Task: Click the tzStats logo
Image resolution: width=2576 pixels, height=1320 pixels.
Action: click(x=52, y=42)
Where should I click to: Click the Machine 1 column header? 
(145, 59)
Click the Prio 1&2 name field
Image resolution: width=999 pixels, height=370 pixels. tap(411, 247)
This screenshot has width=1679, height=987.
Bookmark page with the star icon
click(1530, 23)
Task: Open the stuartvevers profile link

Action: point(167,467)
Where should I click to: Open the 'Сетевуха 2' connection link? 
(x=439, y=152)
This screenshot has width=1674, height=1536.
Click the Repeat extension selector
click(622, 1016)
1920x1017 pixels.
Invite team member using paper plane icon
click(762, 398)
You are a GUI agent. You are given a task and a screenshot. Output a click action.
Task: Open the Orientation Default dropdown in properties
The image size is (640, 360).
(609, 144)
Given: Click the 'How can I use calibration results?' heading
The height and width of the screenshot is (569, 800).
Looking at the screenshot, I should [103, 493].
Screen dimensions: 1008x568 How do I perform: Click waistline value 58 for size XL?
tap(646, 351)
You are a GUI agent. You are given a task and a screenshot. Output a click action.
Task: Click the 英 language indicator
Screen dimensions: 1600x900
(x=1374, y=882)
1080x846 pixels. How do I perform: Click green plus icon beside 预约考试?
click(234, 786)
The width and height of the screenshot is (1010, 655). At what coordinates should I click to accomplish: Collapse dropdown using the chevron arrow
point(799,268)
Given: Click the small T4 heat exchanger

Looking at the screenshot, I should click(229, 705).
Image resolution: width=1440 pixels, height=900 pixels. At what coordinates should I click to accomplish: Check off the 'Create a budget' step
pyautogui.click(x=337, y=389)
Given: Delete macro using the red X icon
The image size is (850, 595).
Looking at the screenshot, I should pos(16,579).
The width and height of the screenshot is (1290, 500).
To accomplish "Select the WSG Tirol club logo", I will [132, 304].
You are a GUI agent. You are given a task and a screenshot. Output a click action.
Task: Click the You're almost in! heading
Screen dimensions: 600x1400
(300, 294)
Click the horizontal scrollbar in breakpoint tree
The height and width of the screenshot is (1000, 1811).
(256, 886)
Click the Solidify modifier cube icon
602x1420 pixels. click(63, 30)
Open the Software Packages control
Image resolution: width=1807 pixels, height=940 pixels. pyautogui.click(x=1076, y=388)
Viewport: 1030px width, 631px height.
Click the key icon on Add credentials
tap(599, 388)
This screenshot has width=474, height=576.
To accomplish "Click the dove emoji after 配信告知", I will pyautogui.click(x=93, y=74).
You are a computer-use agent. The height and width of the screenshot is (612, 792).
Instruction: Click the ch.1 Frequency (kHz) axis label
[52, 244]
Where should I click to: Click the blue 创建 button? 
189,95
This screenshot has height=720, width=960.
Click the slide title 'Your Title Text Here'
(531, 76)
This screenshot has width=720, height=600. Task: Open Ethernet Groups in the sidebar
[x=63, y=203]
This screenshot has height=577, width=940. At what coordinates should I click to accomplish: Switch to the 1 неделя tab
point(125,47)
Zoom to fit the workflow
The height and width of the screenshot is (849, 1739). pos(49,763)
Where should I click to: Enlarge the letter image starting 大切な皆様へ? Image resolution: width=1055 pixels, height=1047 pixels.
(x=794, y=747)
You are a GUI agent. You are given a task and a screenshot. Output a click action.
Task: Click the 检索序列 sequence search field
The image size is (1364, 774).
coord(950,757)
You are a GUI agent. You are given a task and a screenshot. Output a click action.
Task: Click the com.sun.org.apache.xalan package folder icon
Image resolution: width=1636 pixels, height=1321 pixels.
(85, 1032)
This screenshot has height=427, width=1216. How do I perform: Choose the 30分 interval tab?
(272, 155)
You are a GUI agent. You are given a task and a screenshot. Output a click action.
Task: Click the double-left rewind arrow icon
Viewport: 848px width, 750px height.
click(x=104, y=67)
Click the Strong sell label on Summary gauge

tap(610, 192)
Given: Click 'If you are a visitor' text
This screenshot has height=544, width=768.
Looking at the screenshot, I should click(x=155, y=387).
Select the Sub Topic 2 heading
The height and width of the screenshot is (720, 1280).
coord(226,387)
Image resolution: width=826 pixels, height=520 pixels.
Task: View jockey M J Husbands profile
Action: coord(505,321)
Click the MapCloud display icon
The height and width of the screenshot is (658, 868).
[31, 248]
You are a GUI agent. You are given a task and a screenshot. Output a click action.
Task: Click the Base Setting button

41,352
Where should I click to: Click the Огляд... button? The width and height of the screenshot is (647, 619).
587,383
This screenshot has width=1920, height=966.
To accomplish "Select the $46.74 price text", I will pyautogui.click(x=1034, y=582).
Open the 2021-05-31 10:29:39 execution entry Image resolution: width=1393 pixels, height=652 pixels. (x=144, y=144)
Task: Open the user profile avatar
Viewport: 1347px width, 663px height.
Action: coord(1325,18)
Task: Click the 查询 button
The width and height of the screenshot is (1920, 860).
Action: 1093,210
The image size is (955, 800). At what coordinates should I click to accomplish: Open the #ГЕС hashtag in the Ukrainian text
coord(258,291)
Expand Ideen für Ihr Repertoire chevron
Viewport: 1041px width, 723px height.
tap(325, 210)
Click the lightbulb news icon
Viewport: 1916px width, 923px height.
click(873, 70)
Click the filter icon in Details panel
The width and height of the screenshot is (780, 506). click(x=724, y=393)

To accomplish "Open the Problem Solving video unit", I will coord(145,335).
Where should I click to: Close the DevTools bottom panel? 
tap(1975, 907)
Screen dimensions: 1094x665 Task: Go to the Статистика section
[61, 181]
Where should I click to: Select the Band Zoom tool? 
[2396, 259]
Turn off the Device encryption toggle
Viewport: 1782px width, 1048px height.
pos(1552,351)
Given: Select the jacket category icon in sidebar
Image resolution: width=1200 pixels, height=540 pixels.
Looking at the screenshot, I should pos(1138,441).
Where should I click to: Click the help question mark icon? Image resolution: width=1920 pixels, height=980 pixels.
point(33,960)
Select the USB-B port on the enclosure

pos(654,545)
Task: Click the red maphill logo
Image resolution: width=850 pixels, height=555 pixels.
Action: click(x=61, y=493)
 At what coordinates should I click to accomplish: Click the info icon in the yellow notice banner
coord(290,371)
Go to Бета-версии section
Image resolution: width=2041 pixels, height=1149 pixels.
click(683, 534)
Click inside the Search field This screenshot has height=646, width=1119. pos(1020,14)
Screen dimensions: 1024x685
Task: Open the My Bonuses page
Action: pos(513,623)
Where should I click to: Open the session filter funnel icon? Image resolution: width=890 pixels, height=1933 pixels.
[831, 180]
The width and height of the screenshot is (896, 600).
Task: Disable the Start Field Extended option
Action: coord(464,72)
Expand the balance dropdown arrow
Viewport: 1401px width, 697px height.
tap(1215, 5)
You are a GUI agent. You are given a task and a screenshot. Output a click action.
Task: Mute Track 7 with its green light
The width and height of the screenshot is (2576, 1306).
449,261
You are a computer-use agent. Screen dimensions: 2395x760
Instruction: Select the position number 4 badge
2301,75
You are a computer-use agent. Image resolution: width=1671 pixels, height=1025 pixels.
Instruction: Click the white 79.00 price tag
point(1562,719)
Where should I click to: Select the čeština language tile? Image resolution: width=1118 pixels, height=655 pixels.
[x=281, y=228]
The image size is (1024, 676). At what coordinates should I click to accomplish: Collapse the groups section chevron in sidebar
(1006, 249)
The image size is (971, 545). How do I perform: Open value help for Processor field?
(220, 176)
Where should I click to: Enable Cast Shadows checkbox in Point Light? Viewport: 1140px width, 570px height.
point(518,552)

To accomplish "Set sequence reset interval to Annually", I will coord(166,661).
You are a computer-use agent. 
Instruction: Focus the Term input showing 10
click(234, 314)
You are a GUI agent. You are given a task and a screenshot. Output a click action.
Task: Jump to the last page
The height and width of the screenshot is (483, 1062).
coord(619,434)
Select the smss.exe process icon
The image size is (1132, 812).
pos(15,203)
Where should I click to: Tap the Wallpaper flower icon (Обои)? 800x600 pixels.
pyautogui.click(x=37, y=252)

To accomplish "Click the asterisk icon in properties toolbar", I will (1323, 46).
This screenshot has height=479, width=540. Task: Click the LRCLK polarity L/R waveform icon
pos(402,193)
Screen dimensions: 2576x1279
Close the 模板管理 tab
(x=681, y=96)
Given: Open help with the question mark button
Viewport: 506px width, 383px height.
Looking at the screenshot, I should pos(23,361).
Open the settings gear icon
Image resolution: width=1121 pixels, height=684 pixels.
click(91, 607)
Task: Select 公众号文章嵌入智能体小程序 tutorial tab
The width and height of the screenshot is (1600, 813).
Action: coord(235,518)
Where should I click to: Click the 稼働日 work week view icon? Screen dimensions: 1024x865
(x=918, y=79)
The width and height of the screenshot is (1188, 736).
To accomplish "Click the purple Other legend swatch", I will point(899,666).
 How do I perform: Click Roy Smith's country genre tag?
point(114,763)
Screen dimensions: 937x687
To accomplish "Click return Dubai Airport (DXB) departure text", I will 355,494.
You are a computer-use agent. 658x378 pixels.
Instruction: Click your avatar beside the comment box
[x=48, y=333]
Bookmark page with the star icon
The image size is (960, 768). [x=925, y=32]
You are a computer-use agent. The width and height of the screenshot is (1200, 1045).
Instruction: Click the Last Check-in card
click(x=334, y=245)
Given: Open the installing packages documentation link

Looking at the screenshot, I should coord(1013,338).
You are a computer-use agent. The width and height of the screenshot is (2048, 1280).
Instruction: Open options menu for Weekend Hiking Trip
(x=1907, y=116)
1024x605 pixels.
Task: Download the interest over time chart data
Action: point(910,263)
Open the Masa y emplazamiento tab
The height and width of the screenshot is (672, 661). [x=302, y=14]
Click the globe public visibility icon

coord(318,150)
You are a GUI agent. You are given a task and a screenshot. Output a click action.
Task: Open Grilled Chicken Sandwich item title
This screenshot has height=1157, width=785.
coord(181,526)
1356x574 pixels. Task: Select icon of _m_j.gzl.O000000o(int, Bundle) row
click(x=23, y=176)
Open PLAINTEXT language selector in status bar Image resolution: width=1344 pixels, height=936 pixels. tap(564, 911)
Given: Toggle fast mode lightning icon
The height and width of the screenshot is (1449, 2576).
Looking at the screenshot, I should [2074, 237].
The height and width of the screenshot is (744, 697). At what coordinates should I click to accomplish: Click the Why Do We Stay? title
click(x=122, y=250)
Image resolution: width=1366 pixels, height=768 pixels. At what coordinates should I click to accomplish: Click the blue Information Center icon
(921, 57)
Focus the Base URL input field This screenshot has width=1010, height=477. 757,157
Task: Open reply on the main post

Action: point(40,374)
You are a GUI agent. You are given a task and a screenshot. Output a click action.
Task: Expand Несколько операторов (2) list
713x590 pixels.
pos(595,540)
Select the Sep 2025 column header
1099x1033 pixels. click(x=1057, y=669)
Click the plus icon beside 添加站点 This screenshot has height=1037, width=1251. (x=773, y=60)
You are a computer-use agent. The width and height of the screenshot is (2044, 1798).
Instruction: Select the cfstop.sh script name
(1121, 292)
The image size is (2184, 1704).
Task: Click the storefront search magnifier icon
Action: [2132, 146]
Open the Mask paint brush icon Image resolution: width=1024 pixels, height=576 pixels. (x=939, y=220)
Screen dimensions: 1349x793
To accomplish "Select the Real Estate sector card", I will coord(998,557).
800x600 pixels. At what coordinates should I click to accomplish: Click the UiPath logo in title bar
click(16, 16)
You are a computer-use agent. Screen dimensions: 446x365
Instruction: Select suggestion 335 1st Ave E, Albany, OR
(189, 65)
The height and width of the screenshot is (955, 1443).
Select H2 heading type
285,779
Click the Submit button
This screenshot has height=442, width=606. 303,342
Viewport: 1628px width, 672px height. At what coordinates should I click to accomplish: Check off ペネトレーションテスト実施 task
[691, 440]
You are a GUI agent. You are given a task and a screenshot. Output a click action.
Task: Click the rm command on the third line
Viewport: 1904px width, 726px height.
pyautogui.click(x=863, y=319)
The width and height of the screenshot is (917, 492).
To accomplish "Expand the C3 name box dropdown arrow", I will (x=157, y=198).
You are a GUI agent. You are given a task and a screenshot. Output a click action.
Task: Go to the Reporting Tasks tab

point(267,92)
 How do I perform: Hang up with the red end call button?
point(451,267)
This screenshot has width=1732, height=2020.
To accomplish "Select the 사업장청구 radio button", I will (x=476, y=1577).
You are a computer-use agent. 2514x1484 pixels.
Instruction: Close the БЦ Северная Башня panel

→ **WORK INSTRUCTIONS**
Print the rows character for character, starting at the first one and ending at the line that contains "Image resolution: width=999", with both ends included.

→ **TASK ANSWER**
Task: Click the tzStats logo
Image resolution: width=2576 pixels, height=1320 pixels.
Action: click(x=52, y=42)
Where should I click to: Click the Machine 1 column header? 
(145, 59)
Click the Prio 1&2 name field
Image resolution: width=999 pixels, height=370 pixels. tap(411, 247)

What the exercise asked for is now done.